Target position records
◇ ◇ ◇ ◇ ◇ ◇ ◇

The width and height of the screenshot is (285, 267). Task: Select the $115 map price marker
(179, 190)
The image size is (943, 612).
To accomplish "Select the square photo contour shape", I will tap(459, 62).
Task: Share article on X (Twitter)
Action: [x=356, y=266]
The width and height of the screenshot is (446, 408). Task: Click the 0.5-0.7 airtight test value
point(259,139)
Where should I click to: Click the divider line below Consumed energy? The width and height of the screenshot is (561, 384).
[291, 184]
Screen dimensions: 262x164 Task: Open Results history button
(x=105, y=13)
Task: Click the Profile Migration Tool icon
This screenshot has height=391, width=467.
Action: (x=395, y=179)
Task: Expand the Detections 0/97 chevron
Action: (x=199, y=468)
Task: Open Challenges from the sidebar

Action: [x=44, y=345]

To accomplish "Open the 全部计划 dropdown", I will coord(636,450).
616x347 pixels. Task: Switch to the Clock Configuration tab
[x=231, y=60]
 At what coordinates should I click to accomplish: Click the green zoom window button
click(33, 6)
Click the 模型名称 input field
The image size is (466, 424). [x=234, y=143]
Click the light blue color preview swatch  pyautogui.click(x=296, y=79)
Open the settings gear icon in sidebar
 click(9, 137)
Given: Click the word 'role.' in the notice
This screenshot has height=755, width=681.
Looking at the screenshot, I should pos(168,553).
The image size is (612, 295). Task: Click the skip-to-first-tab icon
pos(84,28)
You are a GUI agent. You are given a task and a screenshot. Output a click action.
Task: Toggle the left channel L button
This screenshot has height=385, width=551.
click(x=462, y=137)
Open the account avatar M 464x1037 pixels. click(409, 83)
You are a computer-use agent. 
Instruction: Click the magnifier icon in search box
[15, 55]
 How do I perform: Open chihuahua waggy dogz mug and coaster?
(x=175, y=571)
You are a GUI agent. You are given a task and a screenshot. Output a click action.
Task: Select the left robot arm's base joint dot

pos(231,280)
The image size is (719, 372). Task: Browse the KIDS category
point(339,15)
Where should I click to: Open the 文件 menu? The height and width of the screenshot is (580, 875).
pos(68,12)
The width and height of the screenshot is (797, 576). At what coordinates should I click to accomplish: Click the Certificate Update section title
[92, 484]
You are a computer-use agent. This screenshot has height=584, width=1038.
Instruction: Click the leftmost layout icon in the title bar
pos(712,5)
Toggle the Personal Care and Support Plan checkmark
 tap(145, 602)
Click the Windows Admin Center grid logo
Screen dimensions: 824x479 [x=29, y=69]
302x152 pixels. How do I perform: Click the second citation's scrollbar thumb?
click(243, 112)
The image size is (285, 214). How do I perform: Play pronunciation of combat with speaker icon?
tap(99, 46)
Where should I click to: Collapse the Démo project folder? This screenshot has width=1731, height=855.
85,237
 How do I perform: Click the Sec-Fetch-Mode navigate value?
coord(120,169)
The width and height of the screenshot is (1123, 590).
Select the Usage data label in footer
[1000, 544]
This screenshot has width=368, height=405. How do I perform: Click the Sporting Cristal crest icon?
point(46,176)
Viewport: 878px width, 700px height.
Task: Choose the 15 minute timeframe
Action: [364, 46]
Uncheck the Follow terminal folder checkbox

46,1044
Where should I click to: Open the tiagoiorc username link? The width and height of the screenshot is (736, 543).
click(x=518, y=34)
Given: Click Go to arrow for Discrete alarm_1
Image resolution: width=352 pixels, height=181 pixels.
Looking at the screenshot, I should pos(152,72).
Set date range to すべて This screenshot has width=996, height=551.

◇ ◇ ◇ ◇ ◇ ◇ ◇

Reproduce the lines above verbatim, including every line from first to last.

» Task output:
The width and height of the screenshot is (285, 267). Task: Select the $115 map price marker
(179, 190)
The image size is (943, 612).
To accomplish "Select the square photo contour shape", I will tap(459, 62).
Task: Share article on X (Twitter)
Action: [x=356, y=266]
The width and height of the screenshot is (446, 408). Task: Click the 0.5-0.7 airtight test value
point(259,139)
Where should I click to: Click the divider line below Consumed energy? The width and height of the screenshot is (561, 384).
[291, 184]
Screen dimensions: 262x164 Task: Open Results history button
(x=105, y=13)
Task: Click the Profile Migration Tool icon
This screenshot has height=391, width=467.
Action: (x=395, y=179)
Task: Expand the Detections 0/97 chevron
Action: (x=199, y=468)
Task: Open Challenges from the sidebar

Action: [x=44, y=345]

To accomplish "Open the 全部计划 dropdown", I will coord(636,450).
616x347 pixels. Task: Switch to the Clock Configuration tab
[x=231, y=60]
 At what coordinates should I click to accomplish: Click the green zoom window button
click(33, 6)
Click the 模型名称 input field
The image size is (466, 424). [x=234, y=143]
Click the light blue color preview swatch  pyautogui.click(x=296, y=79)
Open the settings gear icon in sidebar
 click(9, 137)
Given: Click the word 'role.' in the notice
This screenshot has height=755, width=681.
Looking at the screenshot, I should pos(168,553).
The image size is (612, 295). Task: Click the skip-to-first-tab icon
pos(84,28)
You are a GUI agent. You are given a task and a screenshot. Output a click action.
Task: Toggle the left channel L button
This screenshot has height=385, width=551.
click(x=462, y=137)
Open the account avatar M 464x1037 pixels. click(409, 83)
You are a computer-use agent. 
Instruction: Click the magnifier icon in search box
[15, 55]
 How do I perform: Open chihuahua waggy dogz mug and coaster?
(x=175, y=571)
You are a GUI agent. You are given a task and a screenshot. Output a click action.
Task: Select the left robot arm's base joint dot

pos(231,280)
The image size is (719, 372). Task: Browse the KIDS category
point(339,15)
Where should I click to: Open the 文件 menu? The height and width of the screenshot is (580, 875).
pos(68,12)
The width and height of the screenshot is (797, 576). At what coordinates should I click to accomplish: Click the Certificate Update section title
[92, 484]
You are a computer-use agent. This screenshot has height=584, width=1038.
Instruction: Click the leftmost layout icon in the title bar
pos(712,5)
Toggle the Personal Care and Support Plan checkmark
 tap(145, 602)
Click the Windows Admin Center grid logo
Screen dimensions: 824x479 [x=29, y=69]
302x152 pixels. How do I perform: Click the second citation's scrollbar thumb?
click(243, 112)
The image size is (285, 214). How do I perform: Play pronunciation of combat with speaker icon?
tap(99, 46)
Where should I click to: Collapse the Démo project folder? This screenshot has width=1731, height=855.
85,237
 How do I perform: Click the Sec-Fetch-Mode navigate value?
coord(120,169)
The width and height of the screenshot is (1123, 590).
Select the Usage data label in footer
[1000, 544]
This screenshot has width=368, height=405. How do I perform: Click the Sporting Cristal crest icon?
point(46,176)
Viewport: 878px width, 700px height.
Task: Choose the 15 minute timeframe
Action: [364, 46]
Uncheck the Follow terminal folder checkbox

46,1044
Where should I click to: Open the tiagoiorc username link? The width and height of the screenshot is (736, 543).
click(x=518, y=34)
Given: Click Go to arrow for Discrete alarm_1
Image resolution: width=352 pixels, height=181 pixels.
Looking at the screenshot, I should pos(152,72).
Set date range to すべて This screenshot has width=996, height=551.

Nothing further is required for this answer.